“You two look like Mutt and Jeff.”
I imagine this is the first thing my grandmother would say if she were still alive and got to meet my girlfriend, Julie.
Mutt and Jeff, published in the early 1900s, is regarded as the first popular daily comic strip. It featured a pair of mismatched friends and working class everymen. The duo — Mutt, tall and gangly, and Jeff, short and stubby — was a precursor to Laurel and Hardy, and the height discrepancy was both amusing and exacerbated when the pair stood side by side.
My grandmother would bring up Mutt and Jeff whenever she met one of my taller friends. Since I’m barely pushing five feet, and even lied to the DMV about my stature, this was just about everyone I knew. So I heard the Mutt and Jeff line often growing up.

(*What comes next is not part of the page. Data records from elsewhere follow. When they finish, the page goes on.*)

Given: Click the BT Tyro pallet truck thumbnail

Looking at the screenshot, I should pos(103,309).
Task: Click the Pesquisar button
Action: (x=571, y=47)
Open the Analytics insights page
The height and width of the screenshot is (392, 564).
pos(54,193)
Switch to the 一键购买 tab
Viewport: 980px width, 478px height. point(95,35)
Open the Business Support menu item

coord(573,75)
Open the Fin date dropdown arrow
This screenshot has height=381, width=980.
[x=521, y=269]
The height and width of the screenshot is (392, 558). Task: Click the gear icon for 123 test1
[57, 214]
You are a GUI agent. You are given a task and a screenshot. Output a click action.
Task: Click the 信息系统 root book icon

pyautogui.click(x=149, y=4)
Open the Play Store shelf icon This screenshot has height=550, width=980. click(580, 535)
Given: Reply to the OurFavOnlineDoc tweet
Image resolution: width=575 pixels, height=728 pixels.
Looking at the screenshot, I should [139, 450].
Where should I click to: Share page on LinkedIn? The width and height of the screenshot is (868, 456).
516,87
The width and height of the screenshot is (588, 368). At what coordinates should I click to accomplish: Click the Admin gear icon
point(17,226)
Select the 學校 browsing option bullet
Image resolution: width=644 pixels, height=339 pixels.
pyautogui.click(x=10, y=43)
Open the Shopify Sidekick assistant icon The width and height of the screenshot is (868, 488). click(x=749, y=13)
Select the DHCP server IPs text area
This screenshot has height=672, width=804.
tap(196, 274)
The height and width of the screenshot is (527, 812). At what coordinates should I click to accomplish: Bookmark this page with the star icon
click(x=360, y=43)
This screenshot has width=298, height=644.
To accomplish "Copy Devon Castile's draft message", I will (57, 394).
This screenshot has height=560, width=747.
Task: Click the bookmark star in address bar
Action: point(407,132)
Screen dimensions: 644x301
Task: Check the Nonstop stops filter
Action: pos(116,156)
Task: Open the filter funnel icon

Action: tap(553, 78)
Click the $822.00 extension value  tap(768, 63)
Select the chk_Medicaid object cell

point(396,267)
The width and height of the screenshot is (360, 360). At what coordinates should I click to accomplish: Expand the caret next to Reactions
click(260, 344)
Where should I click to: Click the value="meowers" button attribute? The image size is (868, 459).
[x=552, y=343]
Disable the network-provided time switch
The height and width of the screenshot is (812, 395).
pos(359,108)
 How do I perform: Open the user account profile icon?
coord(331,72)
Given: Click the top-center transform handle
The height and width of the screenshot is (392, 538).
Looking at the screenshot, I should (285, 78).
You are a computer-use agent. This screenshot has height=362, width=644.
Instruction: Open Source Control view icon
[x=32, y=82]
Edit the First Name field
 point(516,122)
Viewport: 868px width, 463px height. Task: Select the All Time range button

Tall, blonde and beautiful, when she wears heels – and she often does, given the nature of her job as a ballroom dance instructor – I come right up to Julie’s breast line. It’s not a bad place to be, so I’m not complaining. When not in heels, she’s still a head taller than I am, and I’m able to easily nuzzle my face into her neck when she puts her arms around me. Again, I’m not complaining. But Julie says that I’m bad for her posture.
My grandmother never got to meet Julie. She never got to meet anyone I’ve dated.
When I first came out to my parents at 18, my mother suggested I not tell my grandparents.
So I didn’t.
Even after my grandmother offered sage advice about how I should marry a rich man. Even after I gushed to her about whomever my current “best friend” was. Even after she saw the pictures of the woefully small one-bedroom basement apartment I moved into with one of these “best friends” when I was 23.
The irony is, my grandparents encouraged my weekly attendance at Sunday mass and helped fund my Catholic school education.
An all-girls Catholic school education. Lesbian breeding ground.
A small school of about 200 students, my high school was set in a gorgeous, rambling old hotel, with winding underground tunnels and a bell tower, on a bucolic 200-acre campus cloistered from the outside, rundown ghetto by a quaint stone wall. All the girls, even the straight ones, dated girls.
It was like lesbian Harry Potter, minus the wizardry and charming accents.